_EXERCISE_
Output each entry in full so that the result matches the data exactly.

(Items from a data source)

#####

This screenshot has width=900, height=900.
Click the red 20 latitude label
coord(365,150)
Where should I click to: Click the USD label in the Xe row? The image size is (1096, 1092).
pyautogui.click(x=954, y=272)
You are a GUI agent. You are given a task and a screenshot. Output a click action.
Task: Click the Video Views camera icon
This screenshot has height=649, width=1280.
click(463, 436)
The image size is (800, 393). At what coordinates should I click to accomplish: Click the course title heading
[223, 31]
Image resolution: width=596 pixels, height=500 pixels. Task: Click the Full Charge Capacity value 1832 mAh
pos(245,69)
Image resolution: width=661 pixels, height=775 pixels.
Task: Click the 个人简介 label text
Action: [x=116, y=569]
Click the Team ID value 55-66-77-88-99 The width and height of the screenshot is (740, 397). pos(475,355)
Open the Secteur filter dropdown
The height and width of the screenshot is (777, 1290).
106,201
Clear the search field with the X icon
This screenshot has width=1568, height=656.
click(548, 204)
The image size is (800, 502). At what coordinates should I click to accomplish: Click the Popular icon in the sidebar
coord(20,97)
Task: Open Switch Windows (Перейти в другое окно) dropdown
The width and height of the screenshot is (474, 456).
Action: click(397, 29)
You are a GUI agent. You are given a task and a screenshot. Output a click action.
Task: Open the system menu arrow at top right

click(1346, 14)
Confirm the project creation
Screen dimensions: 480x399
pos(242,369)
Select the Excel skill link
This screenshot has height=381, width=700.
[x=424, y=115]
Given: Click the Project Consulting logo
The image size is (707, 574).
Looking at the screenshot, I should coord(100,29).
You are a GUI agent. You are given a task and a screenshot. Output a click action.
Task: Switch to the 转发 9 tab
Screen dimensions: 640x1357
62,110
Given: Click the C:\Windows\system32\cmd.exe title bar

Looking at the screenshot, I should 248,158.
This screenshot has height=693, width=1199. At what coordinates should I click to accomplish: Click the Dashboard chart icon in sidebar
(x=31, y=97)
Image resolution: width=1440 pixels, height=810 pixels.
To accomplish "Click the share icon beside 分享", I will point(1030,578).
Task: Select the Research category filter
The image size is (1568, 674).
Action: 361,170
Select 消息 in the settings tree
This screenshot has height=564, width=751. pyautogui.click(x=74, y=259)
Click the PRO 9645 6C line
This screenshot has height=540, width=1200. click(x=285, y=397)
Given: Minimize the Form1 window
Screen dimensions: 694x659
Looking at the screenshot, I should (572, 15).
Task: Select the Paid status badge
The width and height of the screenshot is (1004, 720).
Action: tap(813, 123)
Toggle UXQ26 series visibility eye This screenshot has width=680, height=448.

#####

_RESPONSE TO THIS TASK_
This screenshot has width=900, height=900.
Click the red 20 latitude label
coord(365,150)
Where should I click to: Click the USD label in the Xe row? The image size is (1096, 1092).
pyautogui.click(x=954, y=272)
You are a GUI agent. You are given a task and a screenshot. Output a click action.
Task: Click the Video Views camera icon
This screenshot has height=649, width=1280.
click(463, 436)
The image size is (800, 393). At what coordinates should I click to accomplish: Click the course title heading
[223, 31]
Image resolution: width=596 pixels, height=500 pixels. Task: Click the Full Charge Capacity value 1832 mAh
pos(245,69)
Image resolution: width=661 pixels, height=775 pixels.
Task: Click the 个人简介 label text
Action: [x=116, y=569]
Click the Team ID value 55-66-77-88-99 The width and height of the screenshot is (740, 397). pos(475,355)
Open the Secteur filter dropdown
The height and width of the screenshot is (777, 1290).
106,201
Clear the search field with the X icon
This screenshot has width=1568, height=656.
click(548, 204)
The image size is (800, 502). At what coordinates should I click to accomplish: Click the Popular icon in the sidebar
coord(20,97)
Task: Open Switch Windows (Перейти в другое окно) dropdown
The width and height of the screenshot is (474, 456).
Action: click(397, 29)
You are a GUI agent. You are given a task and a screenshot. Output a click action.
Task: Open the system menu arrow at top right

click(1346, 14)
Confirm the project creation
Screen dimensions: 480x399
pos(242,369)
Select the Excel skill link
This screenshot has height=381, width=700.
[x=424, y=115]
Given: Click the Project Consulting logo
The image size is (707, 574).
Looking at the screenshot, I should coord(100,29).
You are a GUI agent. You are given a task and a screenshot. Output a click action.
Task: Switch to the 转发 9 tab
Screen dimensions: 640x1357
62,110
Given: Click the C:\Windows\system32\cmd.exe title bar

Looking at the screenshot, I should 248,158.
This screenshot has height=693, width=1199. At what coordinates should I click to accomplish: Click the Dashboard chart icon in sidebar
(x=31, y=97)
Image resolution: width=1440 pixels, height=810 pixels.
To accomplish "Click the share icon beside 分享", I will point(1030,578).
Task: Select the Research category filter
The image size is (1568, 674).
Action: 361,170
Select 消息 in the settings tree
This screenshot has height=564, width=751. pyautogui.click(x=74, y=259)
Click the PRO 9645 6C line
This screenshot has height=540, width=1200. click(x=285, y=397)
Given: Minimize the Form1 window
Screen dimensions: 694x659
Looking at the screenshot, I should (572, 15).
Task: Select the Paid status badge
The width and height of the screenshot is (1004, 720).
Action: tap(813, 123)
Toggle UXQ26 series visibility eye This screenshot has width=680, height=448.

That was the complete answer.